Interviewé le dimanche 09 avril 2023 par 7SUR7.CD, l'un de ses avocats, Me Thomas Gamakolo, a affirmé que ces accusations sont infondées d'autant plus que le ministère public n'a brandi aucune preuve pour les étayer. Sans détour, il a argué que ce dossier est vide tout en dénonçant un lynchage médiatique orchestré par les détracteurs de son client qui veulent sa peau et sa mine. Il ne s'explique pas le silence des élus nationaux.
7SUR7.CD : Dans quel état d'esprit votre client fait face à cette situation ?
Me Gamakolo : Mentalement, il peut être fort. Il se sent piéger, c'est sûr. Il peut être fort mentalement parce qu’il est fils d'un pasteur adventiste. Il a grandi dans une certaine discipline et honnêteté proverbiales qui font de lui un homme mentalement fort de par sa nature. Mais physiquement, il peut en être affecté parce que les conditions dans lesquelles il est détenu laissent à désirer compte tenu de son âge (au minimum 70 ans) et il vient de subir une intervention chirurgicale lourde. Ce qui fait que le régime alimentaire ainsi que le traitement qu'il suit le mettent dans les conditions qui peuvent rendre difficile sa détention dans un quartier militaire. La prison de Ndolo est une prison de haute sécurité destinée premièrement aux militaires, mais mon client est un civil. Les faits pour lesquels on le poursuit consiste à mettre à sa charge l'entretien d'une insurrection. Quand on vous met avec des militaires qui pensent que vous êtes une des personnes qui contribuent à ce qu'on tue leurs pairs, vous comprenez que mentalement, c'est quand même un environnement intimidant. Ça peut le déranger mais de par son éducation, il peut toujours se ressourcer en puisant la force dans la parole de Dieu. Dans les moments pareils quand on se sent pris dans un piège ou dans un complot de plusieurs de personnes, c'est tout à fait normal qu'on se remette à l'Éternel. C'est ce qui l'aide un peu à tenir.

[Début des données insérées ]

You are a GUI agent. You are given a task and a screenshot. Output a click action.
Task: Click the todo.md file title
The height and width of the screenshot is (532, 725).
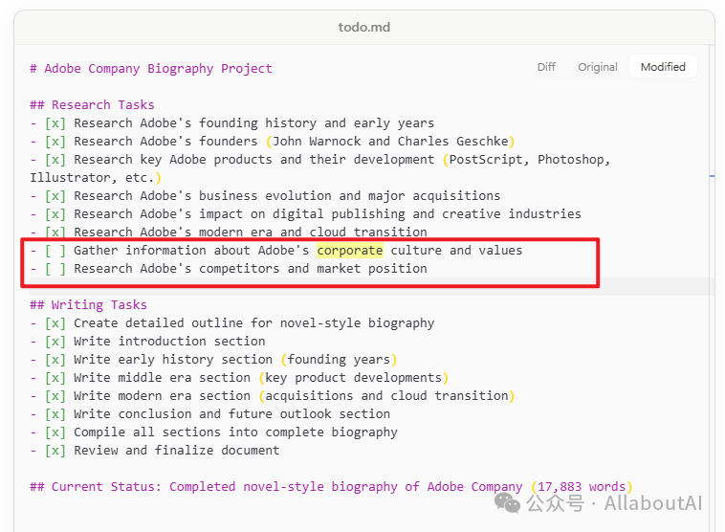363,27
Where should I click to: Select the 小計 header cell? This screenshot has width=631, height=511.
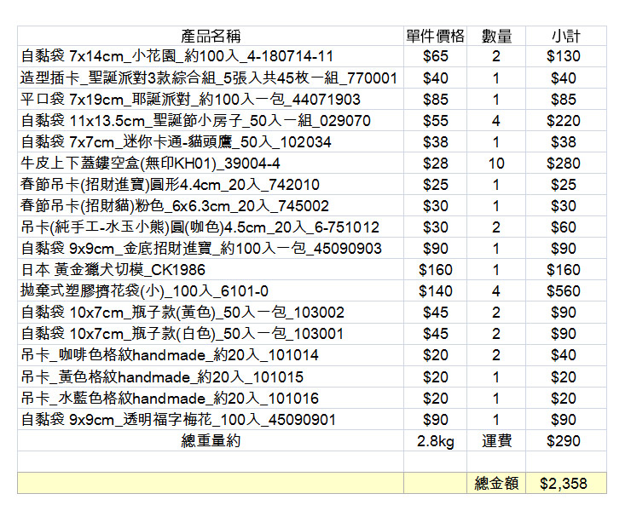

7SUR7.CD : Parlez-nous un peu du déclic de cette affaire qui est la découverte d'une cache d'armes dans la concession minière de votre client au Nord-Kivu.
C'est une question de fond qui sera débattue lors de prochaines audiences. On ne devait même pas dire qu'on a découvert des armes. La vraie question est qu'il était à 2.000 km de cette concession qui se trouve dans une zone fortement militarisée où les armes circulent dans tous les sens. La mine de la société SMB est entourée par des groupes armés et principalement, le Nyatura. C'est un groupe armé constitué des Hutus extrémistes qui ont toujours attaqué des Tutsi. Vous n'êtes pas sans ignorer que mon client fait partie du peuple Tutsi congolais qui sont au Congo avant même l'indépendance. Dans le Rutshuru, Masisi et partout là-bas, il y a des Tutsi. On ne peut pas dire aujourd'hui avec certitude au cas où on aurait trouvé des armes, que celles-ci appartiendraient à mon client. Le plus grand problème dans le cas échéant en Droit, c'est d'établir la corrélation entre les armes trouvées et la personne du député national Mwangachuchu. Depuis 2006, il est député national élu de Masisi. Son honnêteté est connue de tous. Il ne s'est jamais mêlé de loin ou de près dans un mouvement insurrectionnel ou dans un groupe armé. Je vous signale que cette concession était déjà occupée par les Nyatura depuis au moins deux semaines, ils ont même brûlé des bungalows qui étaient installés là-bas pour les travailleurs, les policiers qui gardaient la ferme étaient déjà partis au moment où les armes ont été soi-disant trouvées. Les Maï-Maï Nyatura occupaient eux-mêmes la ferme. Après avoir tout détruit, ils disent avoir trouvé une cache d'armes alors qu'ils sont eux-mêmes armés. Pourquoi veulent-ils mettre ça sur le dos du député Mwangachuchu ? C'est la question fondamentale. C'est là où il y aura la bataille juridique pour le ministère public qui soutient ça. Ce n'est pas une vérité d'évangile. Le ministère public va devoir le démontrer. Ce n'est pas à nous de démontrer notre innocence. C'est au ministère public qui accuse sur base des éléments des groupes armés de démontrer que ces armes ne leur appartiennent pas, mais appartiennent au député Mwangachuchu. Il n'y a aucun lien entre ces armes et lui en dehors du fait qu'ils disent qu'ils les ont trouvées dans une concession minière qui est établie sur des hectares pendant que mon client vit à 2.000 km de ce lieu.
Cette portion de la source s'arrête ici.